Des chercheurs identifient une nouvelle région du cerveau impliquée dans la fluidité de la parole

Des chercheurs de l’université de médecine de New York ont découvert une nouvelle région cérébrale qui serait impliquée dans le contrôle auditif de la parole. Un mécanisme fortement perturbé dans certains troubles neurologiques et psychiatriques.

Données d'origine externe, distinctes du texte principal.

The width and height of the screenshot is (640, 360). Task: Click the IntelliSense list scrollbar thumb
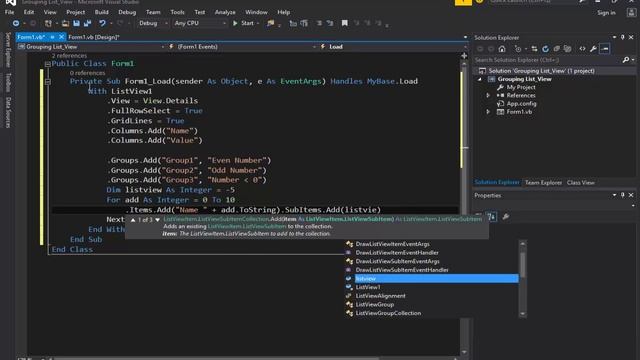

Les études scientifiques ne manquent pas de nous fournir des éclairages multiples sur le langage. Par exemple, des recherches en neurosciences révèlent que « notre cerveau n’a pas besoin « d’empiler » les sons pour comprendre les phrases ». D’autres s’adonnent à mieux comprendre les mécanismes qui sous-tendent sa production. C’est dans cette optique que des chercheurs de l’Université de New York (Etats-Unis) se sont intéressés à cette capacité qui nous permet d’assurer en permanence la fluidité de notre parole. Cette sorte de mécanisme de retour du son de notre voix à nos oreilles nous permet d’adapter cette dernière pour la rendre plus limpide. Dans une étude publiée le 3 février 2022 dans Plos Biology, ces chercheurs américains ont mis le doigt sur une nouvelle région cérébrale impliquée dans ce contrôle de la rétroaction auditive.

« Le cerveau génère une estimation »

Avant d’énoncer une phrase quelconque, le cerveau tenterait d’abord de se faire une idée du résultat. Puis, grâce au mécanisme de rétroaction auditif, lorsque la parole est énoncée, le cerveau viendrait comparer sa prévision avec ce qui a été dit afin de gommer toutes les impuretés dans l’objectif de là rendre la plus souhaitable possible.

Un écho plus ou moins retardé

Pour mieux comprendre ce mécanisme, des chercheurs de la NYU Grossman School of Medicine ont alors enregistré l’activité de zones cérébrales spécifiques de la parole de personnes en train de lire à haute voix. Afin de mieux cerner les régions cérébrales impliquées dans ce fameux mécanisme de rétroaction de la parole, les chercheurs l’ont artificiellement retardé grâce à un dispositif qui permettait d’agir sur le délai avec lequel l’enregistrement vocal de ce qui était lu revenait aux oreilles du lecteur.

Une technique de perturbation du retour vocal qui leur a permis d’altérer la fluidité de lecture à haute voix des participants. Appelée « rétroaction auditive retardée », cette méthode – déjà connue pour être utilisée dans le traitement contre le bégaiement- a permis aux scientifiques d’apercevoir ce qui se passait dans le cerveau lorsque celui-ci emploie le fameux mécanisme de correction du discours en temps réel. Résultat ? Les neuroscientifiques ont identifié une région cérébrale qui semble fortement connectée au cortex auditif et jusqu’à-là inconnue dans le contrôle auditif de la parole : le gyrus précentral dorsal.

Le gyrus précentral dorsal, marqué en rouge, traverse la partie haute du cerveau. Crédit : RAZVAN V. MARINESCU

 

Connue habituellement pour son implication dans le contrôle des mouvements volontaires, cette structure du cerveau – traversant sa partie haute – n’avait auparavant jamais été reconnu comme jouant un rôle dans le contrôle en temps réel de la parole. Elle se serait montrée particulièrement active lorsque le discours des participants était volontairement perturbé par le retour vocale de leur propre voix retardé. Une confusion pour les participants, mais une preuve pour les auteurs que cette région nouvellement découverte serait déterminante dans le maintien de la fluidité de la parole.